Global disruptions—from raw material shortages to international freight delays—affect pharmaceutical supply. During major disruptions these past few years, our team shifted to maintain a large in-house inventory of both bulk intermediates and finished Hydrocortisone Sodium Phosphate. This buffer allows us to sustain regular shipments even as freight windows shift or port bottlenecks occur. We negotiated backup agreements with three alternate sodium phosphate producers to smooth out risk in our supply chain. Partnering only with GMP-certified suppliers ensures raw material integrity throughout.
Smart warehousing within three continents minimizes risk from single-point failures. Staggered batch production and inventory rotation allow us to bring fresh stock online regularly, reducing batch aging in the warehouse. For key buyers arranging just-in-time purchasing to reduce their own warehousing footprint, our quick-turn logistics save valuable shelf space and minimize on-site expiry risk.
Manufacturing pharmaceuticals comes with ecological burdens. We’ve invested in new recycling systems for process water, capturing residual sodium phosphate and re-purifying it to reduce total chemical waste. Solvent use gets constantly reviewed, both to minimize worker exposure and cut down on hazardous waste output.

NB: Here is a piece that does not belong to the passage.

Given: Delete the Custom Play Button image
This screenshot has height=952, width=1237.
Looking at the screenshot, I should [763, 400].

Partnerships with local universities allow us to sponsor green chemistry research, including enzymatic synthesis routes that could one day replace more resource-heavy classical chemical steps.
The human side matters just as much. All employees at our plant receive medical monitoring and health education, particularly those assigned to packaging or chemical handling. We hold safety briefings each week, update standard processes annually, and reward any worker who identifies potential process hazards. For regional hospitals and clinics operating in lower-resource areas, we offer technical training on reconstitution, dosing, and safe injection practices—building institutional capacity for better patient outcomes.

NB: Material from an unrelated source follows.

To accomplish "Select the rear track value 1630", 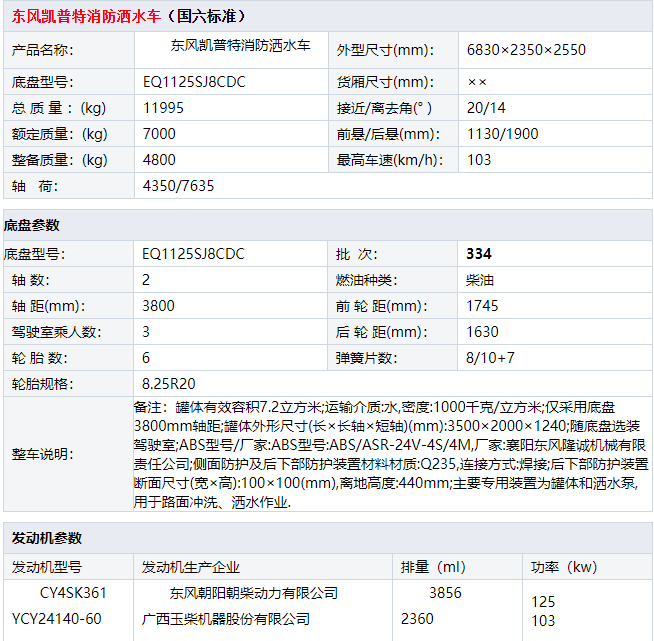I will coord(482,332).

Every batch of Hydrocortisone Sodium Phosphate reflects our experience and ongoing commitment to improvement. Decades spent in manufacturing give us insight into the challenges our clients face and the importance of consistency and reliability for patient health. Investing in equipment upgrades, process audits, and collaborative troubleshooting makes each lot better than the last. By listening to downstream partners, backing up every supply with thorough data, and supporting innovation, we help shape the future of corticosteroid therapy. For those on the front lines of treatment—and those formulating the medicines of tomorrow—our Hydrocortisone Sodium Phosphate stands as a dependable choice, built on hard-earned trust and real-world performance.